*** RECORDS TO USE ***

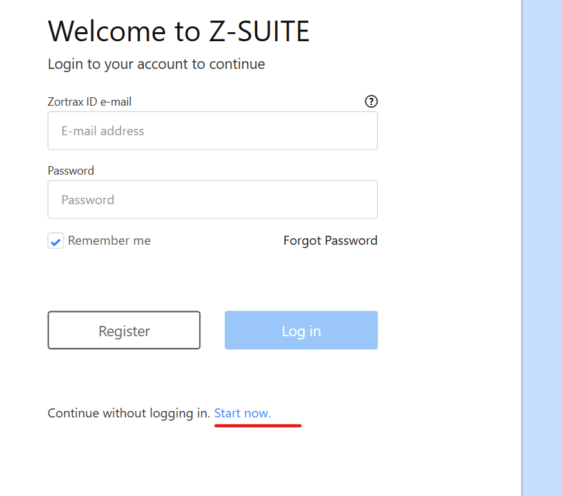Viewport: 562px width, 496px height.
Task: Follow the Start now link
Action: (x=242, y=414)
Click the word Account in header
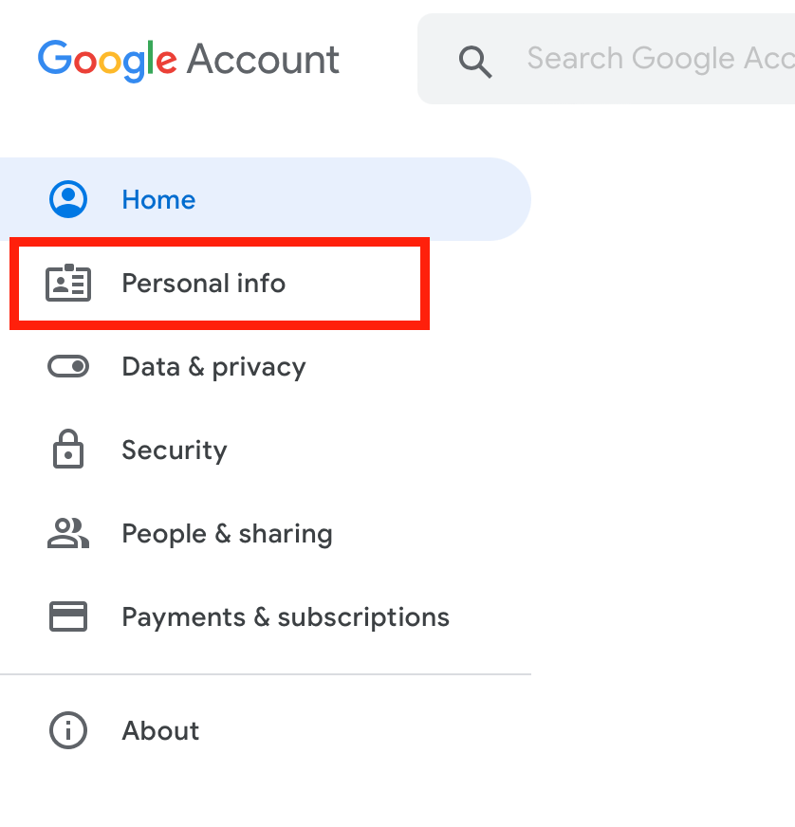Screen dimensions: 795x827 pyautogui.click(x=263, y=59)
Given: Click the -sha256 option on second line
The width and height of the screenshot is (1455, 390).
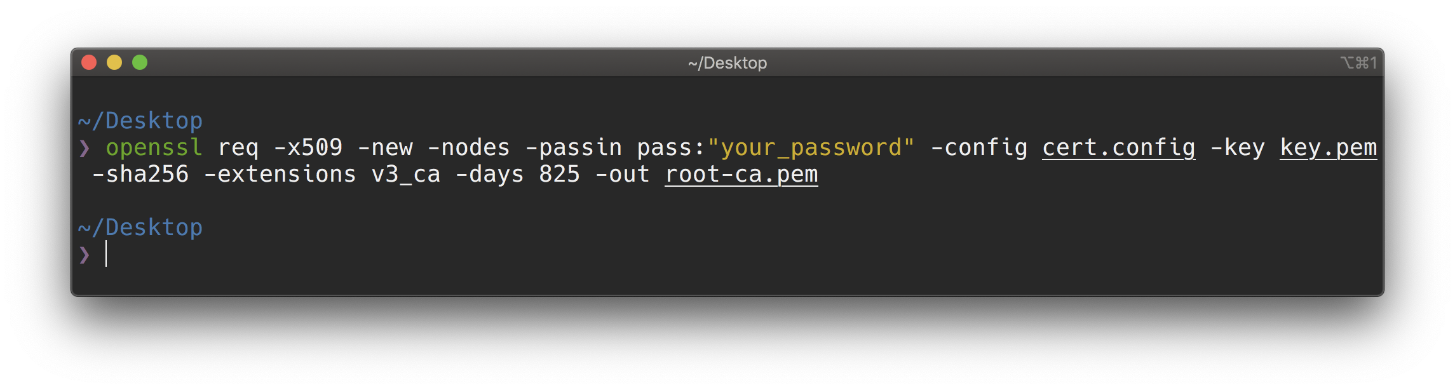Looking at the screenshot, I should [140, 174].
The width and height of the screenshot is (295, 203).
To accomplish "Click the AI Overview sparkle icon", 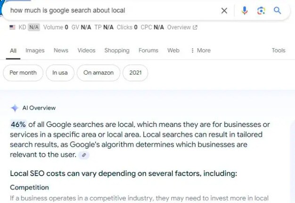I will (x=15, y=108).
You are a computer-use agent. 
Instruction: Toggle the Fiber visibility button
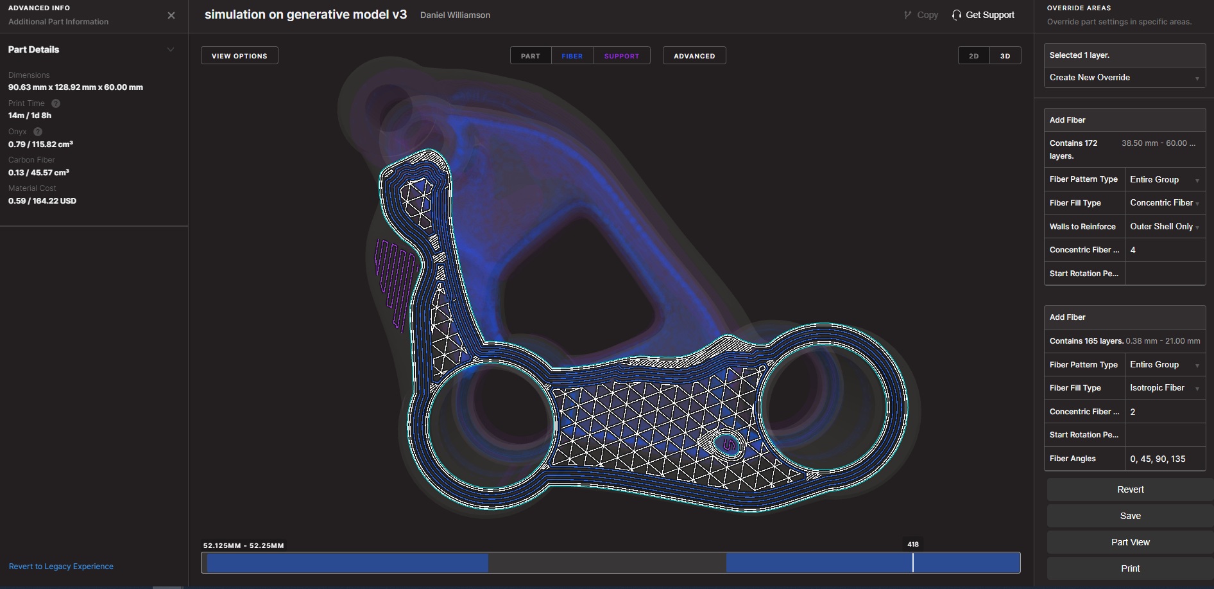(572, 56)
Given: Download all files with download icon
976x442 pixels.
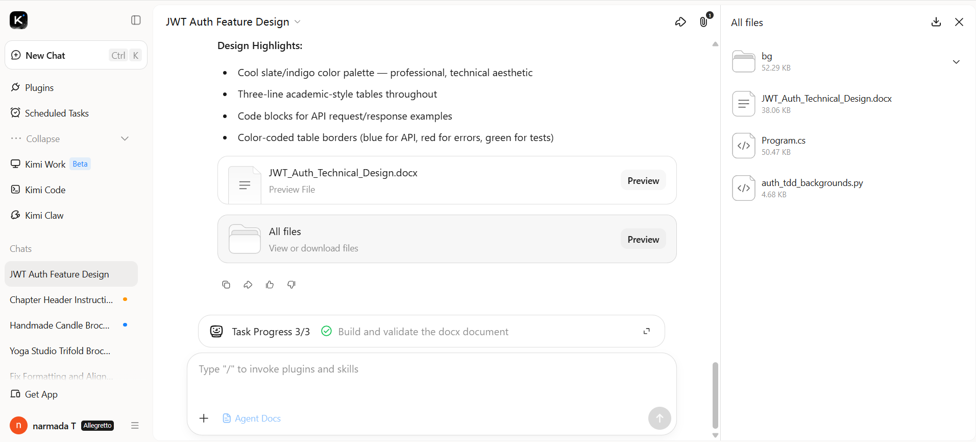Looking at the screenshot, I should [x=936, y=22].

*** End of RECORDS TO USE ***

__WHAT THE TASK ASKS__. Working from the records above, reproduce exactly the lines from the one with "You are a computer-use agent." through the last line, without the pictures.

__REPLY TO THE EXERCISE__.
You are a computer-use agent. 
Instruction: Toggle the Fiber visibility button
(572, 56)
Given: Download all files with download icon
976x442 pixels.
Looking at the screenshot, I should [x=936, y=22].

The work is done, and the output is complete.